You got another glimpse at the "real" him. It should make your D even easier, knowing that you are doing the right thing.

FWIW, I used to discuss my IC revelations with my STBX. It was a waste of words.


----------



## magnoliagal (Mar 30, 2011)

ThreeStrikes said:


> FWIW, I used to discuss my IC revelations with my STBX. It was a waste of words.


Individual counseling is just that. It's about you.

Briefing someone else on your "discoveries" is fixing behavior and buried in the conversation is your desire to convince him of something.

The only times I discussed any of my IC with my husband is when he asked about it. Even then, I kept the answers short.


----------



## struggle (May 13, 2013)

He asked me only because he didn't have an answer to my question. So true to form, he turned it around on me. But honestly, he wasn't really interested in my answer. He's a master at diversion tactics.

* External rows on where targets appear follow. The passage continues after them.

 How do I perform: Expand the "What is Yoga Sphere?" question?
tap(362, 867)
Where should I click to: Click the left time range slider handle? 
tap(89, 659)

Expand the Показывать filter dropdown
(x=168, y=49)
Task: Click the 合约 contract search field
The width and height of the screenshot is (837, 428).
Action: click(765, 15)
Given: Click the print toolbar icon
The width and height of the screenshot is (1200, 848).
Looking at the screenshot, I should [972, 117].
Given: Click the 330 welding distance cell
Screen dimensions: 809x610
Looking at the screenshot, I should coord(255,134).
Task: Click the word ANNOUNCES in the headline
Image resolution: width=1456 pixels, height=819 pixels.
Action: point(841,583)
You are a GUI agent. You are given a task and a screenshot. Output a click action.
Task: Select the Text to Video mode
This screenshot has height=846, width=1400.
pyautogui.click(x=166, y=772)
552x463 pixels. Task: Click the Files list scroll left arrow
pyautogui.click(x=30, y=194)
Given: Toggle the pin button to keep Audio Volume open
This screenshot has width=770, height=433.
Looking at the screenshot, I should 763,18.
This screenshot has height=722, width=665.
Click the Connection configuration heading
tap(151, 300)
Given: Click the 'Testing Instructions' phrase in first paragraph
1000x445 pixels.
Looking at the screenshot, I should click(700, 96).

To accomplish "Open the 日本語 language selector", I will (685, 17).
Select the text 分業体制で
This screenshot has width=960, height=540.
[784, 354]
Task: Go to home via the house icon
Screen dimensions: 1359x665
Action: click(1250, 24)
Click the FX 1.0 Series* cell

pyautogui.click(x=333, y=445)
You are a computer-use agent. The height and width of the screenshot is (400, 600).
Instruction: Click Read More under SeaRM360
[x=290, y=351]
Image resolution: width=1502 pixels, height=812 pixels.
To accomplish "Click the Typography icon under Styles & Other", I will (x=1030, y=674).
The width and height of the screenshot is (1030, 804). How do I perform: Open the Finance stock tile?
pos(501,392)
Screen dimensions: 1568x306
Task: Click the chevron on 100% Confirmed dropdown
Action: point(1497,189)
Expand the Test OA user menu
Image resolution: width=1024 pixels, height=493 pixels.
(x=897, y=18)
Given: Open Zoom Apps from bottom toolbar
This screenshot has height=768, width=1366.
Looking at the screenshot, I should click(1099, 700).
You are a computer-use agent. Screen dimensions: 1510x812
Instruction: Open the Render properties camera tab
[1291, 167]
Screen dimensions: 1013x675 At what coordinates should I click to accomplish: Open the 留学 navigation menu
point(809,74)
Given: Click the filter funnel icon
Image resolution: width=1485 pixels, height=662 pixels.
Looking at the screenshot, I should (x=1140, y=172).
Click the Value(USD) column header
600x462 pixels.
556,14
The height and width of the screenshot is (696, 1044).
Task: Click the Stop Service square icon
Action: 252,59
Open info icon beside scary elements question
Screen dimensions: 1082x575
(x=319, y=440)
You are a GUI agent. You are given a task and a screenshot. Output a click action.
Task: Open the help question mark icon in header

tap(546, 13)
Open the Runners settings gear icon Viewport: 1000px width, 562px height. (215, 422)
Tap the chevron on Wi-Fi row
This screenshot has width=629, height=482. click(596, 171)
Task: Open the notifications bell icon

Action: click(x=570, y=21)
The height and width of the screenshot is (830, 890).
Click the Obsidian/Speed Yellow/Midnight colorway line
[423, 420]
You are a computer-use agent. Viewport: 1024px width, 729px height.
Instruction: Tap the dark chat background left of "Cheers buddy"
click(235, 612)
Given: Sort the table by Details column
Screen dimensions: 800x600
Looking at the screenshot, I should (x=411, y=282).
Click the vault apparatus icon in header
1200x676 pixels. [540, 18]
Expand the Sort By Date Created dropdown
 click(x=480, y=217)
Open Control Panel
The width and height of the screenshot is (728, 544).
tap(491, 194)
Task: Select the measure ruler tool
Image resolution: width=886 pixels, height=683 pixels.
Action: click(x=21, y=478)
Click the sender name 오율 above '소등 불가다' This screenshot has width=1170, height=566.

Not even two sentences in, he interrupted me to make his own point because he felt it to be a personal attack. He also used a pretty asinine example. Besides, to him, counselor's are just out for money. Not everyone needs to bring a professional into their life for help. Especially him. He's just fine.

I'm still just floored at the whole thing.

Every friend that I've talked to about it believes there has to be someone else, and he's trying to be a cake eater. Unfortunately for him, he answered his phone.


----------



## ThreeStrikes (Aug 11, 2012)

Remember, narcissists *need* people for attention and validation (supply).

If a person doesn't give them that supply, then that person is dismissed. This is why your STBX dismisses counselling.

When you stop giving him supply, he will eventually dismiss you, too. That will be a happy day in your life. However, he will continue to poke and prod you periodically to see if you will validate him. 

Your best option is to completely remove him from your life. Go NC, and keep up with your IC.


----------